> **EXERCISE**
Copy everything from the line containing "Image resolution: width=968" down to the line containing "pos(196,166)", requests included, and shift every coordinate in the answers by -71. Leave the pictures out.
— Begin THE RECORDS —
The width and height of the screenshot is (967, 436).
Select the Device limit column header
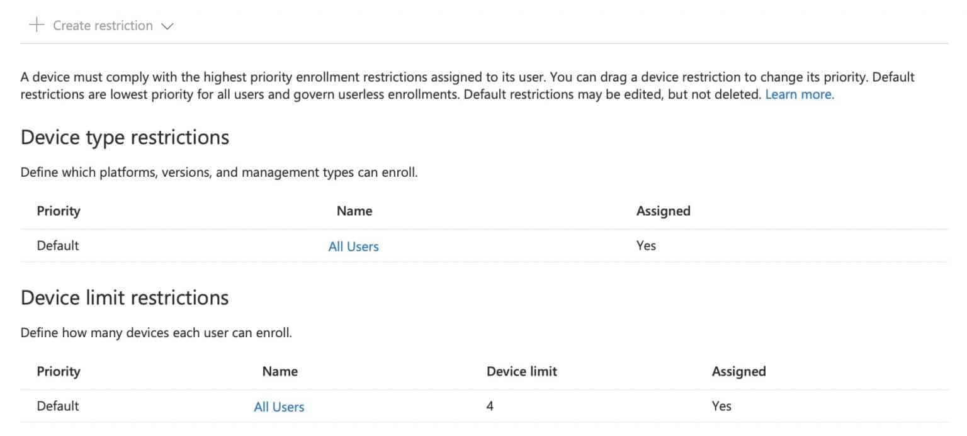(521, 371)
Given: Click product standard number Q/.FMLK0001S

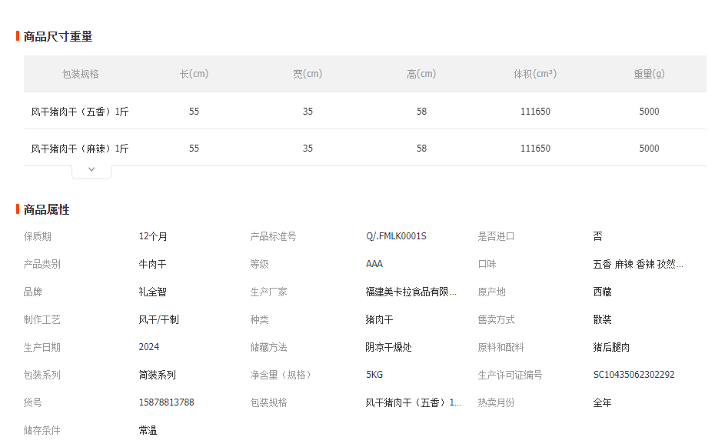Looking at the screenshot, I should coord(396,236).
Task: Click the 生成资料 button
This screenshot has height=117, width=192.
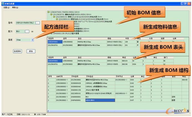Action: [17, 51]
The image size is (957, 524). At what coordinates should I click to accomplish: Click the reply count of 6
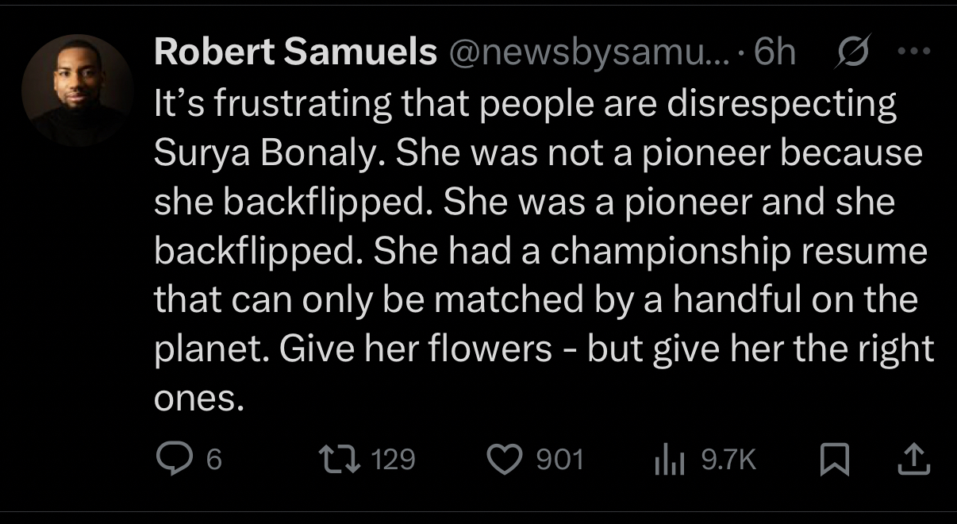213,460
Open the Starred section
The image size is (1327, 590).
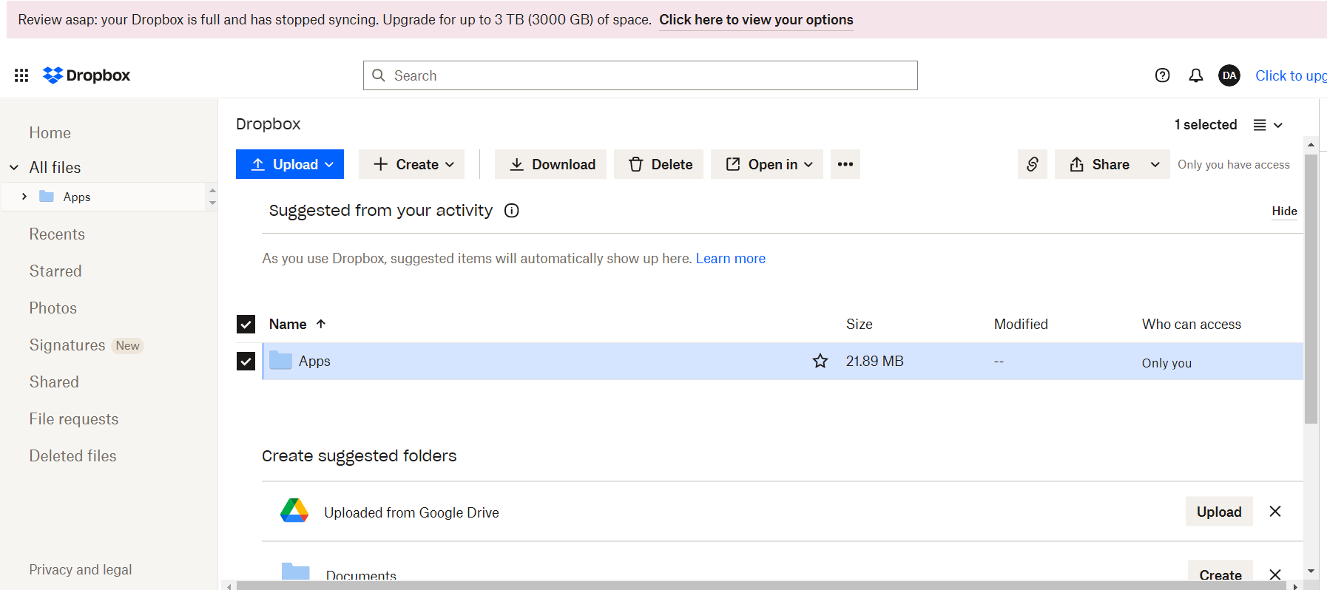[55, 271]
— End THE RECORDS —
— Begin THE RECORDS —
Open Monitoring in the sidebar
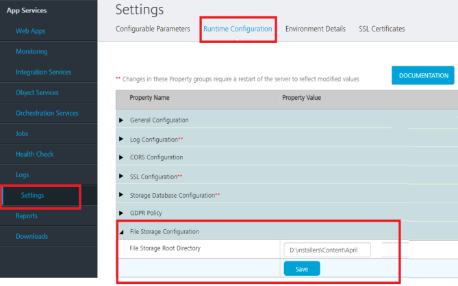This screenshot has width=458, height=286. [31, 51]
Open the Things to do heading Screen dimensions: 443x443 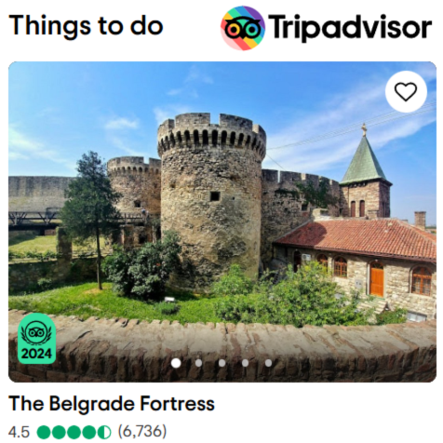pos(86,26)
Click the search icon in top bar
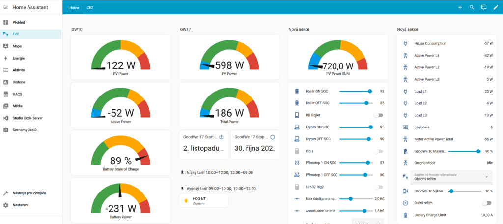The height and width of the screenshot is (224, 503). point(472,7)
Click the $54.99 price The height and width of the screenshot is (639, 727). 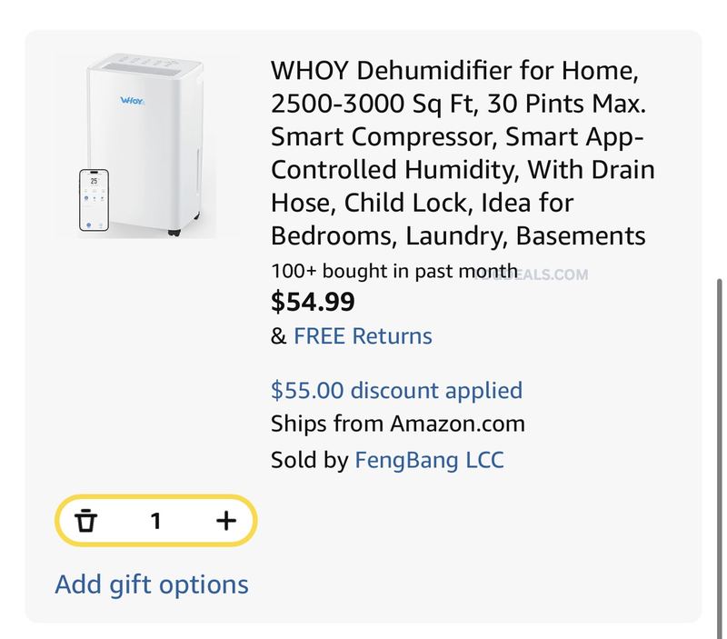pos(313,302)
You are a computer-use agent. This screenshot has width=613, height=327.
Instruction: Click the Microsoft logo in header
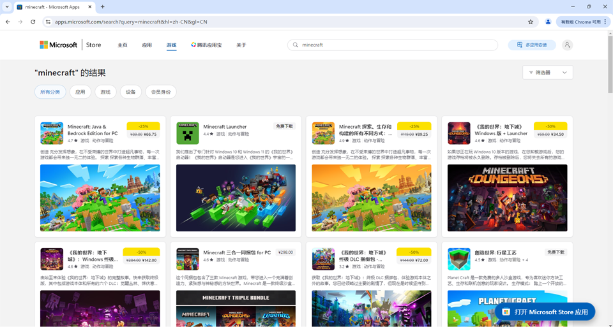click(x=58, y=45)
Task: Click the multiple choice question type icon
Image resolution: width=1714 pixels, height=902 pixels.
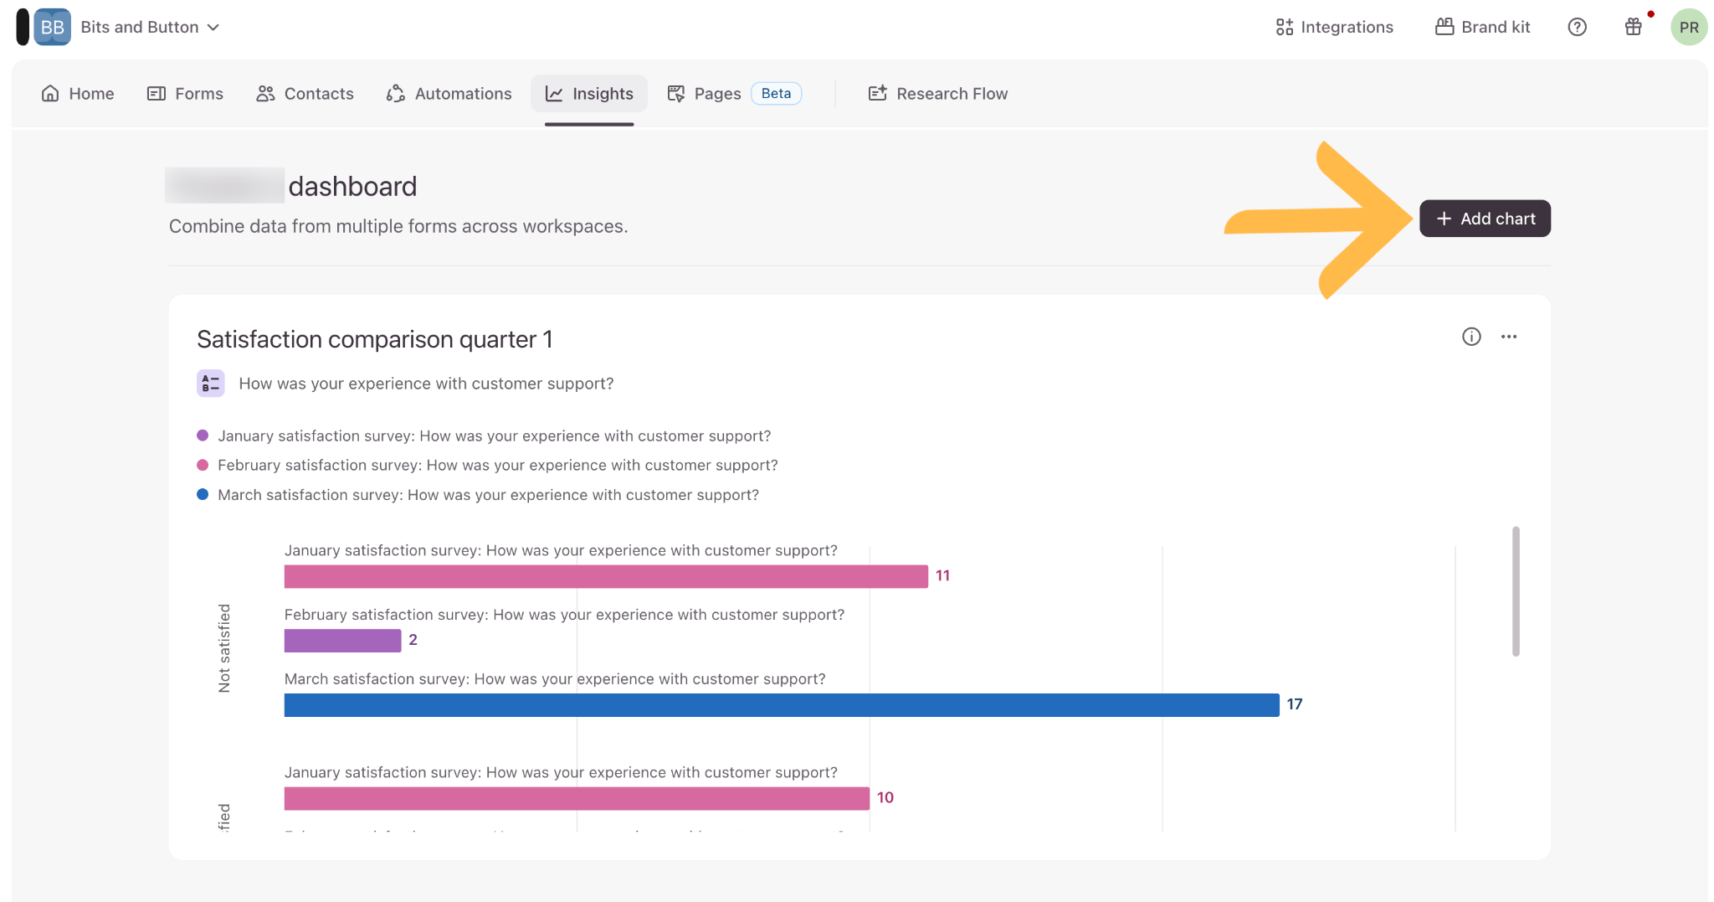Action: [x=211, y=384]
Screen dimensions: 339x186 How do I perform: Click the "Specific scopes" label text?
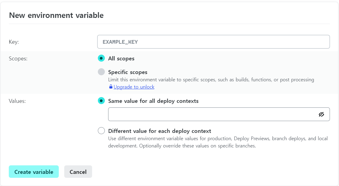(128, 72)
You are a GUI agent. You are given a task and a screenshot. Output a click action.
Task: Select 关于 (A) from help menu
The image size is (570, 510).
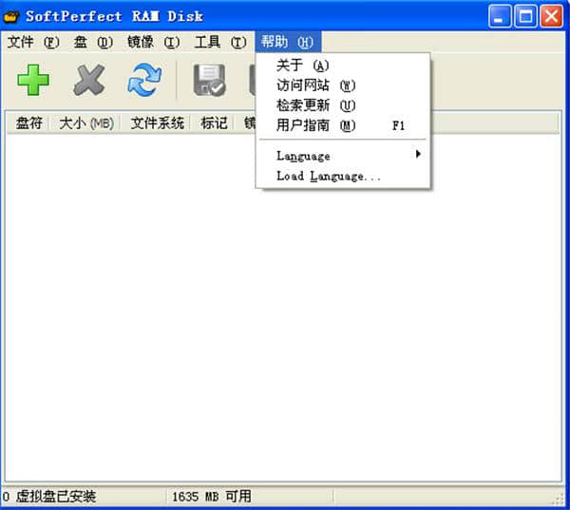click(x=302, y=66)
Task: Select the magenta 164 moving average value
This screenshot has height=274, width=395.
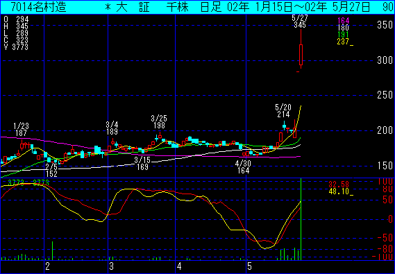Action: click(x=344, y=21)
— End THE RECORDS —
— Begin THE RECORDS —
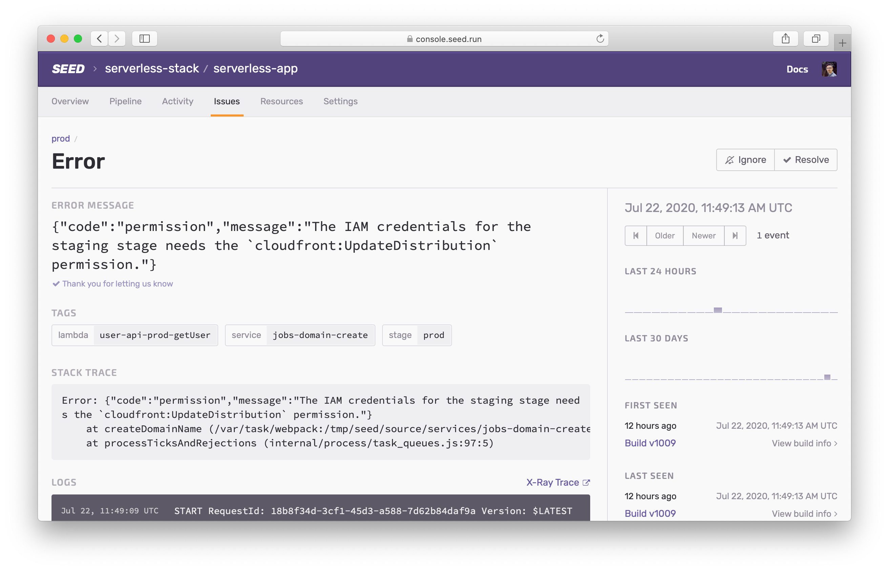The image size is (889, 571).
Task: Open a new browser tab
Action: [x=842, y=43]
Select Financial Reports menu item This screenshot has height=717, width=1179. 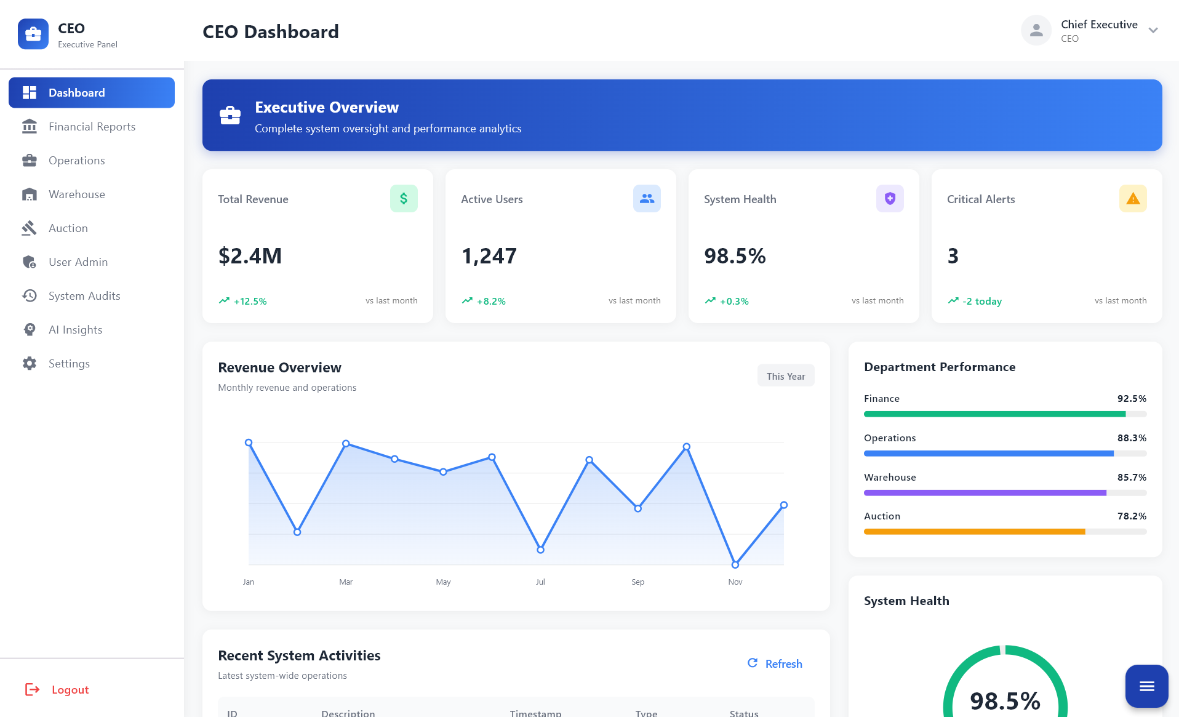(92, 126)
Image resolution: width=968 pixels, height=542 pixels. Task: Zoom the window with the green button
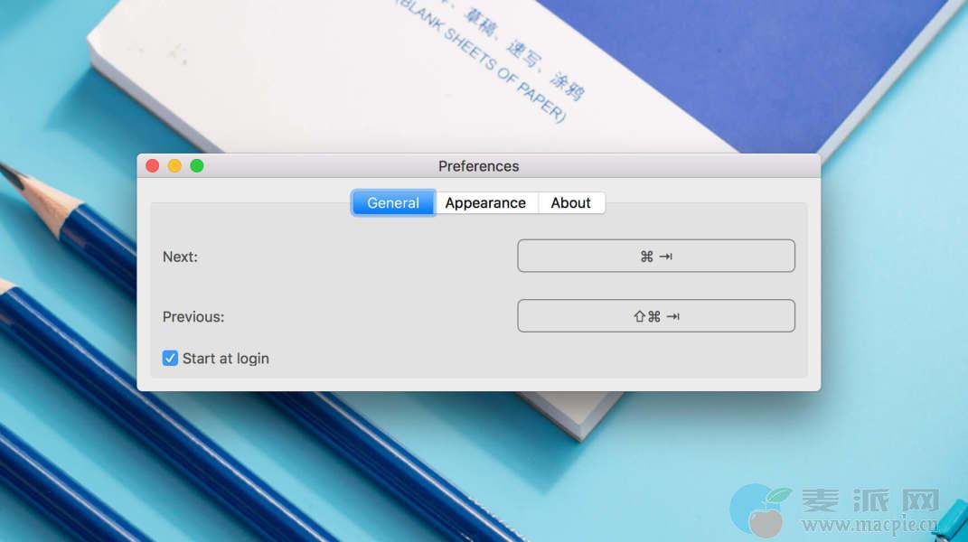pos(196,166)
— End THE RECORDS —
> **ANSWER**
Image resolution: width=968 pixels, height=542 pixels. Task: Zoom the window with the green button
pos(125,95)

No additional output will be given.